===== INFORMATION PROVIDED

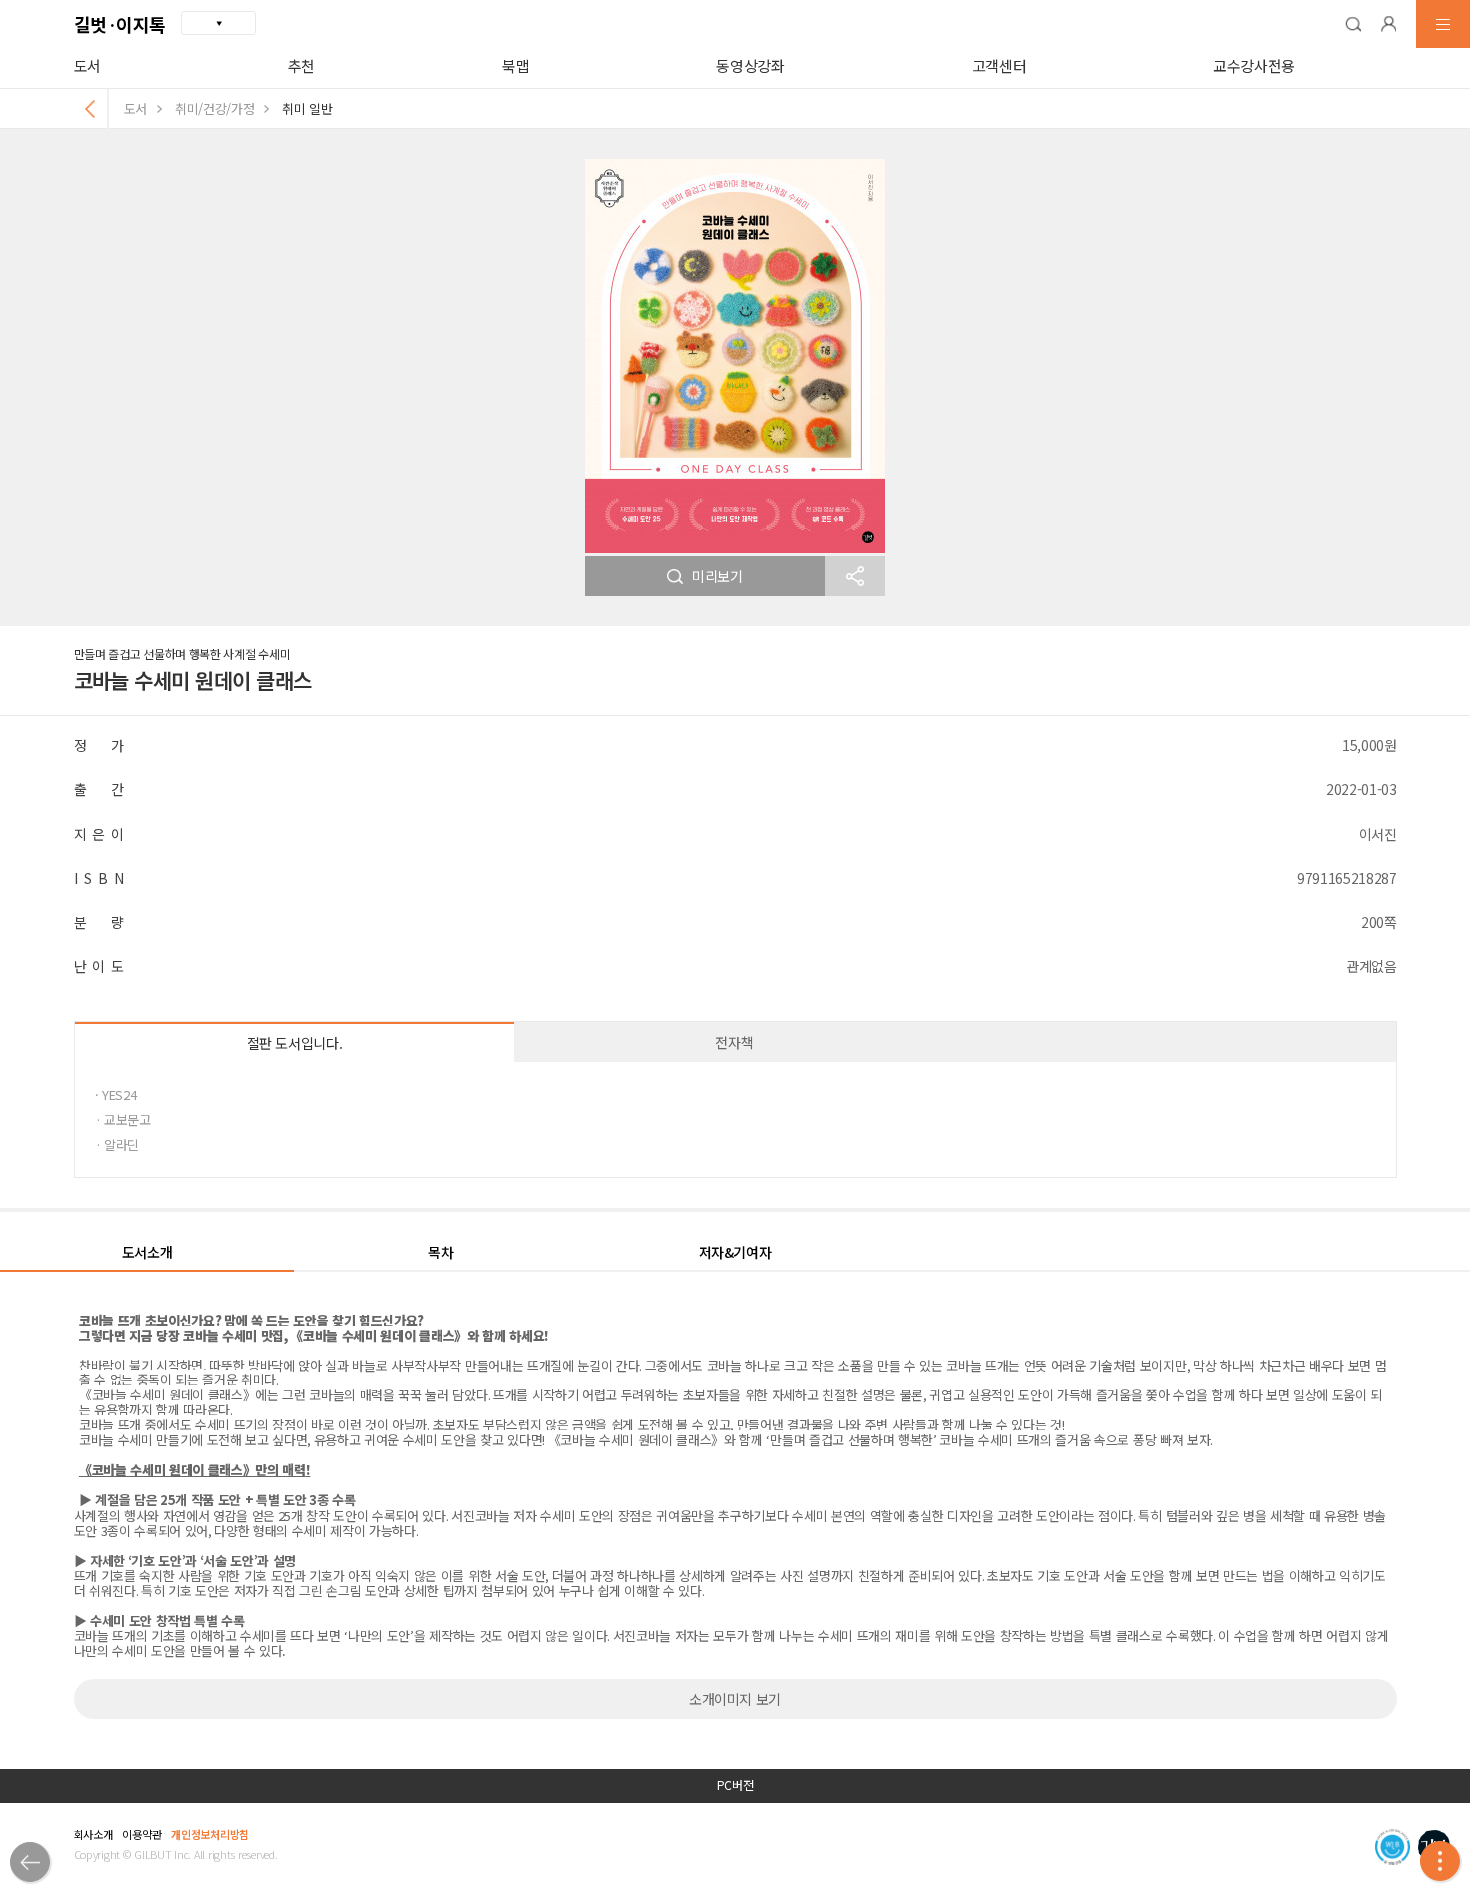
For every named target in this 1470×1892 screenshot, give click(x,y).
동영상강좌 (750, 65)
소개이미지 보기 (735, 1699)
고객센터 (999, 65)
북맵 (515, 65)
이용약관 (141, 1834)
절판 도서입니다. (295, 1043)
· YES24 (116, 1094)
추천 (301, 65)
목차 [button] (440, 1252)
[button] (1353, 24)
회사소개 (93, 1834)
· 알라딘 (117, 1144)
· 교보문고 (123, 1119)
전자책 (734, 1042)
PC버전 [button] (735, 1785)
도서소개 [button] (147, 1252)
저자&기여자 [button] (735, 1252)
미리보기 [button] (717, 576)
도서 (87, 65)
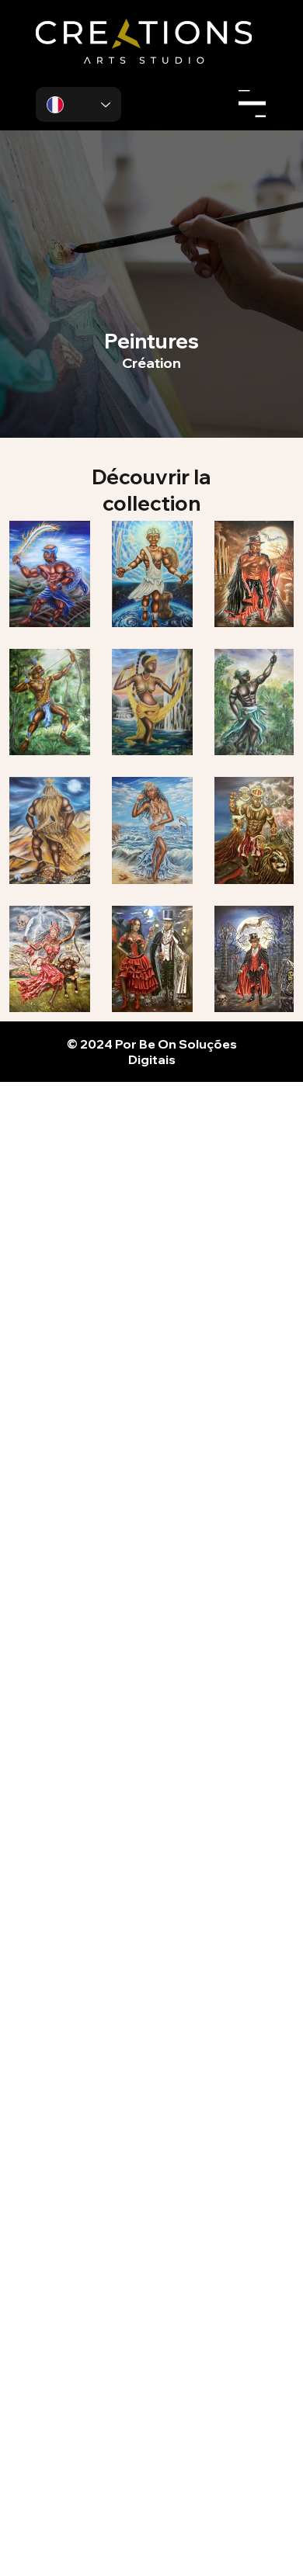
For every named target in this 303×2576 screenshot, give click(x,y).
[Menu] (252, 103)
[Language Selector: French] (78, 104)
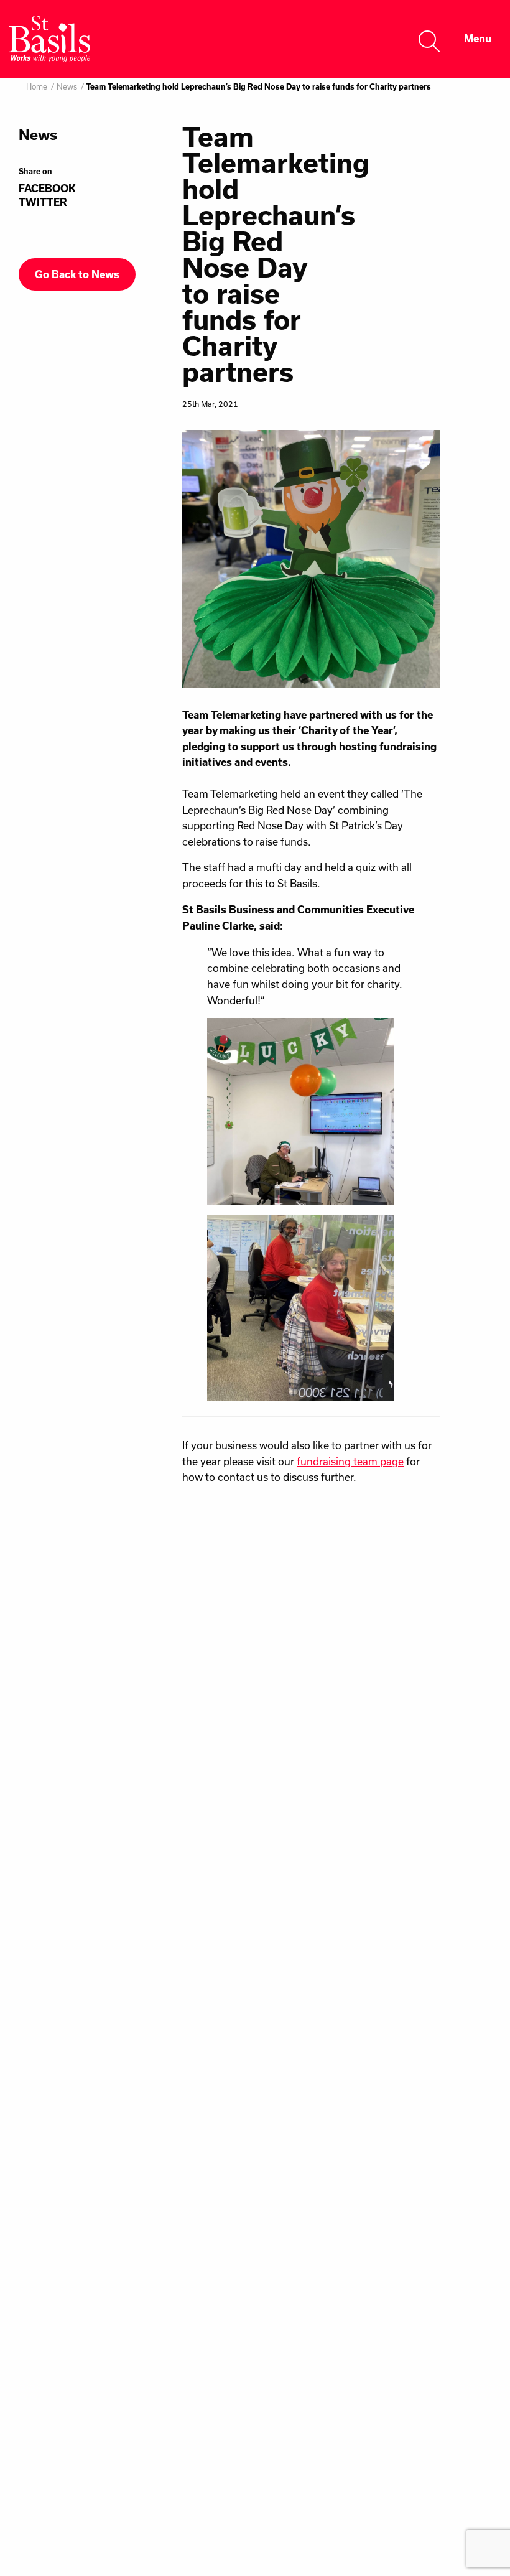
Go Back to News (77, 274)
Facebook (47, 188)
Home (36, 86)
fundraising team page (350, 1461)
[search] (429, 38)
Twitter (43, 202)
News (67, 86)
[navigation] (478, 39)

==========

DIRECTIONS. Bring together all lines of the entries above in which the string "give" occurs.

OUTPUT OF THE TASK.
For every named target in this 1470×1892 screenshot, give click(x,y).
For every named target in this 303×2576 screenshot, give click(x,y).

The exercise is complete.